Researchers claim A Solution of the P versus NP Problem ( https://arxiv.org/abs/1708.03486) :

Berg and Ulfberg and Amano and Maruoka have used CNF-DNF-approximators to prove exponential lower bounds for the monotone network complexity of the clique function and of Andreev's function. We show that these approximators can be used to prove the same lower bound for their non-monotone network complexity. This implies P not equal NP.

The full journal article is available as a pdf on arXiv ( https://arxiv.org/pdf/1708.03486 ).

I recall studying computational complexity in college, so am attuned to the concepts of P versus NP being an outstanding issue, but cannot talk to what these researchers have found. I'm hoping a fellow Soylentil could shed some light on this finding and its implications. I notice the claim of "a" solution rather than "the" solution. I suspect this may be significant, but am unsure.

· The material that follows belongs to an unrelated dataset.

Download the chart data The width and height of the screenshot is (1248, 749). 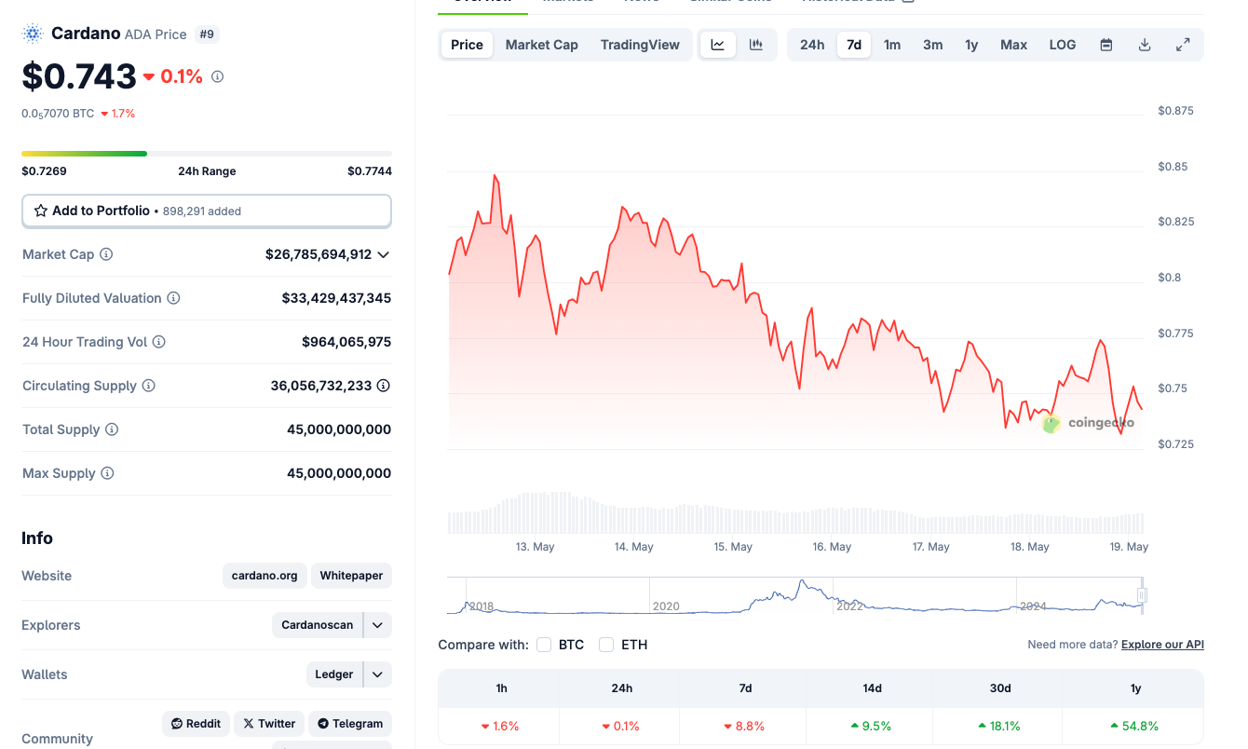pos(1145,45)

Here is some background information from Wikipedia's coverage of the P versus NP problem:

The P versus NP problem is a major unsolved problem in computer science. Informally speaking, it asks whether every problem whose solution can be quickly verified by a computer can also be quickly solved by a computer.

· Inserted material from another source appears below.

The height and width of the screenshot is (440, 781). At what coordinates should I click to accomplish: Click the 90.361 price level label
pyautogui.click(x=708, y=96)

The underlying issues were first discussed in the 1950s, in letters from John Forbes Nash Jr. to the National Security Agency, and from Kurt Gödel to John von Neumann. The precise statement of the P versus NP problem was introduced in 1971 by Stephen Cook in his seminal paper "The complexity of theorem proving procedures"[2] and is considered by many to be the most important open problem in the field.[3] It is one of the seven Millennium Prize Problems selected by the Clay Mathematics Institute to carry a US$1,000,000 prize for the first correct solution.

The informal term quickly, used above, means the existence of an algorithm solving the task that runs in polynomial time, such that the time to complete the task varies as a polynomial function on the size of the input to the algorithm (as opposed to, say, exponential time). The general class of questions for which some algorithm can provide an answer in polynomial time is called "class P" or just "P". For some questions, there is no known way to find an answer quickly, but if one is provided with information showing what the answer is, it is possible to verify the answer quickly. The class of questions for which an answer can be verified in polynomial time is called NP, which stands for "nondeterministic polynomial time".[Note 1]

Consider the subset sum problem, an example of a problem that is easy to verify, but whose answer may be difficult to compute. Given a set of integers, does some nonempty subset of them sum to 0? For instance, does a subset of the set {−2, −3, 15, 14, 7, −10} add up to 0? The answer "yes, because the subset {−2, −3, −10, 15} adds up to zero" can be quickly verified with three additions. There is no known algorithm to find such a subset in polynomial time (there is one, however, in exponential time, which consists of 2n-n-1 tries), but such an algorithm exists if P = NP; hence this problem is in NP (quickly checkable) but not necessarily in P (quickly solvable).

An answer to the P = NP question would determine whether problems that can be verified in polynomial time, like the subset-sum problem, can also be solved in polynomial time. If it turned out that P ≠ NP, it would mean that there are problems in NP (such as NP-complete problems) that are harder to compute than to verify: they could not be solved in polynomial time, but the answer could be verified in polynomial time.

Aside from being an important problem in computational theory, a proof either way would have profound implications for mathematics, cryptography, algorithm research, artificial intelligence, game theory, multimedia processing, philosophy, economics and many other fields.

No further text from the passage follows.